Enfin, Wizz Air (neutre) est considéré comme l'un des profils les plus vulnérables : rentabilité sous pression et forte sensibilité aux perturbations.
Un précédent historique
Depuis le début du conflit au Moyen-Orient, les actions des aéroports européens ont reculé en moyenne d'environ 4%, sous-performant légèrement le Stoxx Europe 600 (-1 %). Cela suggère que de nombreux investisseurs perçoivent les vents contraires liés au conflit actuel comme temporaires, souligne UBS.

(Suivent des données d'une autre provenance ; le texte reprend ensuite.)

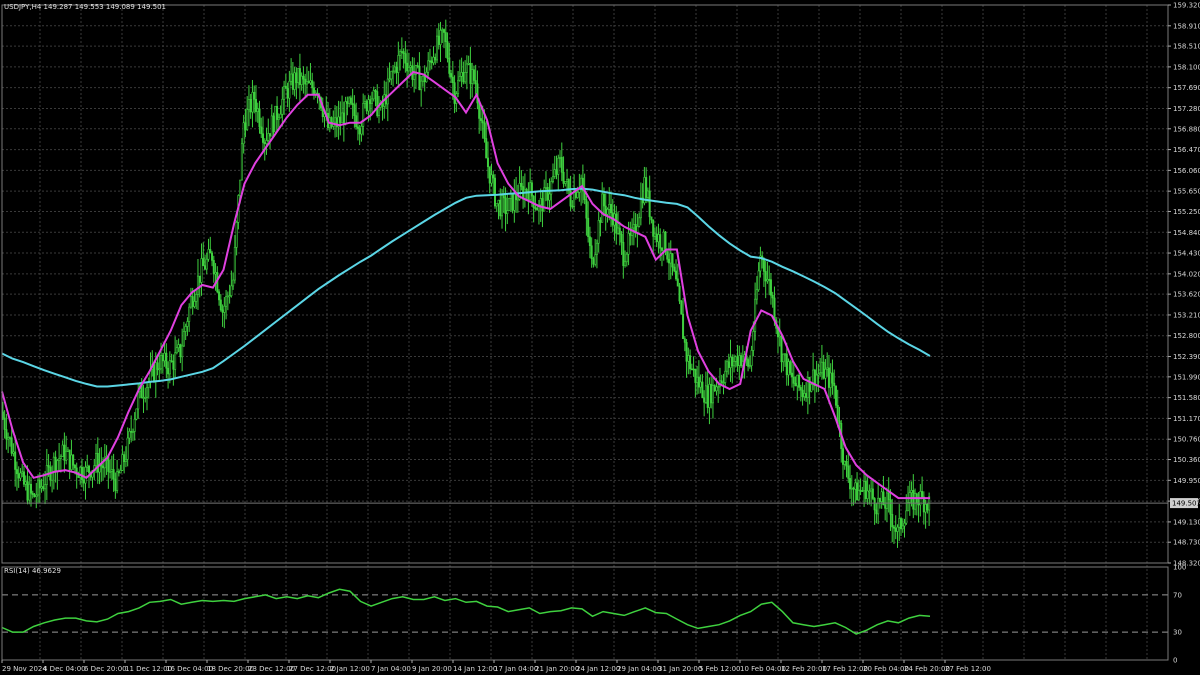  What do you see at coordinates (557, 669) in the screenshot?
I see `time-tick-label: 21 Jan 20:00` at bounding box center [557, 669].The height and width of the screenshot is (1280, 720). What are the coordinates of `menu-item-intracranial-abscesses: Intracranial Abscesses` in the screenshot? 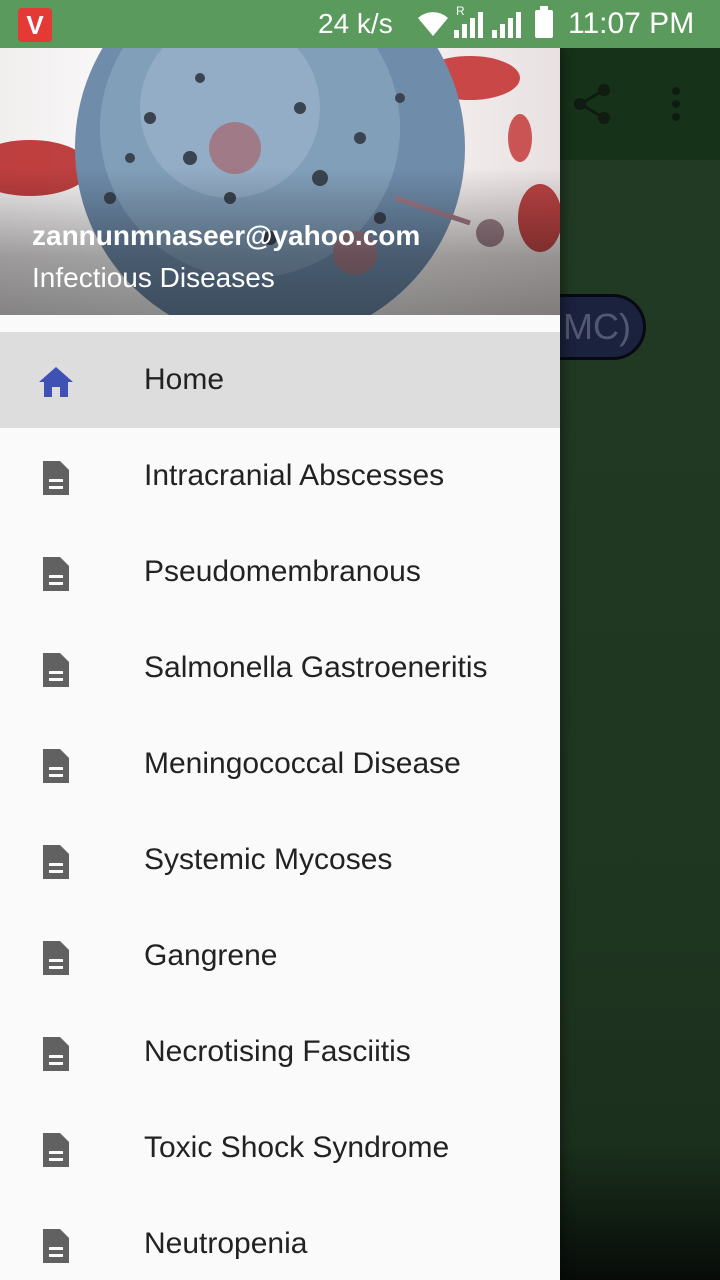 It's located at (280, 476). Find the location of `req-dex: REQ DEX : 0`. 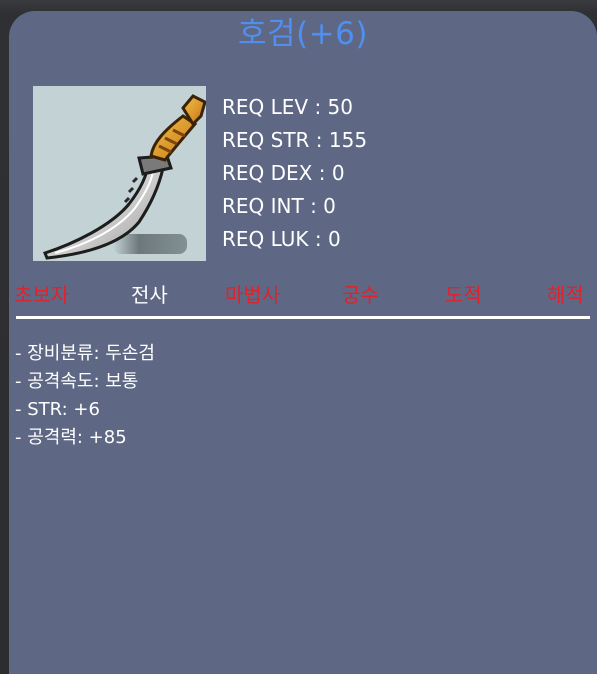

req-dex: REQ DEX : 0 is located at coordinates (284, 173).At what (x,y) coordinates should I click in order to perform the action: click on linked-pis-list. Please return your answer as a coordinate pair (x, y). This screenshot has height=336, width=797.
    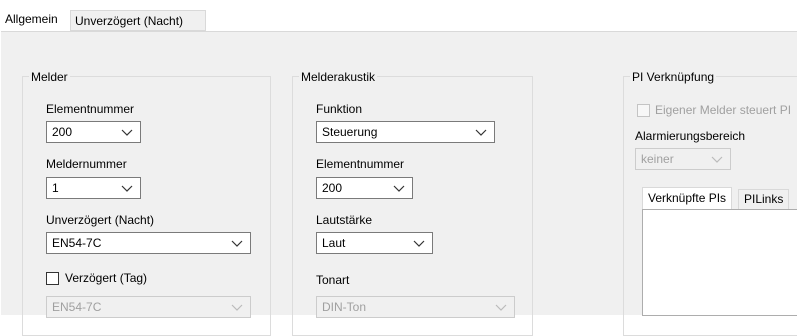
    Looking at the image, I should click on (720, 262).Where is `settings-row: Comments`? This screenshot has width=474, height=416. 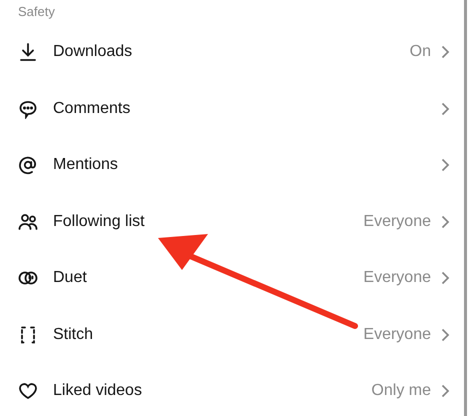 settings-row: Comments is located at coordinates (232, 108).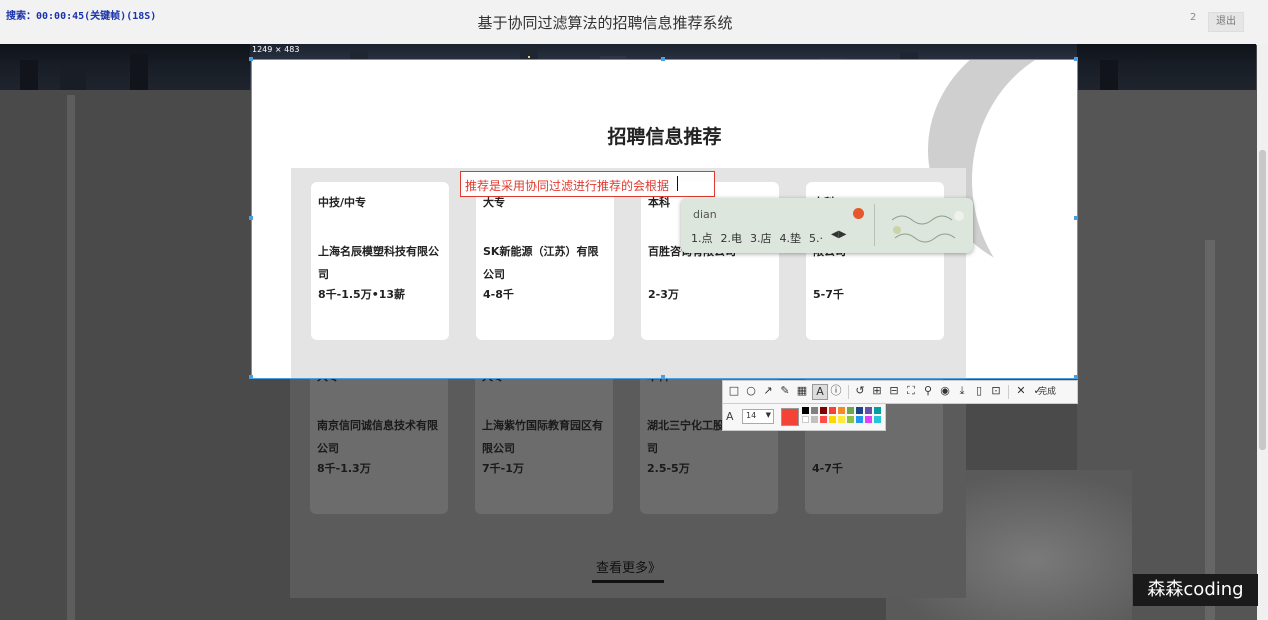  I want to click on job-salary: 4-8千, so click(498, 294).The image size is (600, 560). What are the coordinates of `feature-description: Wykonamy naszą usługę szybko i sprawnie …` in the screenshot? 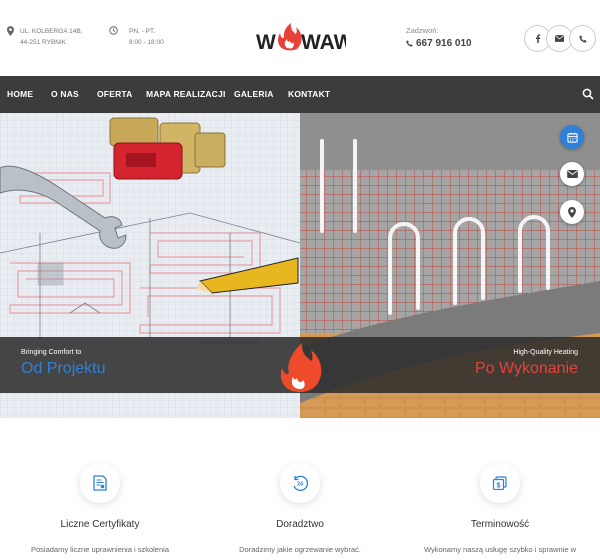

Dans sa note, le courtier rappelle qu'en 2011-2013, l'Europe avait déjà traversé une telle situation, avec des prix élevés du pétrole et du kérosène, combinés à une croissance économique faible voire légèrement négative. "À cette époque, les aéroports avaient enregistré une croissance faible, de l'ordre de quelques pourcents. Plusieurs compagnies peu rentables avaient restructuré leurs réseaux (notamment Iberia et Lufthansa), ce qui avait pesé sur la croissance du trafic", rappellent les analystes.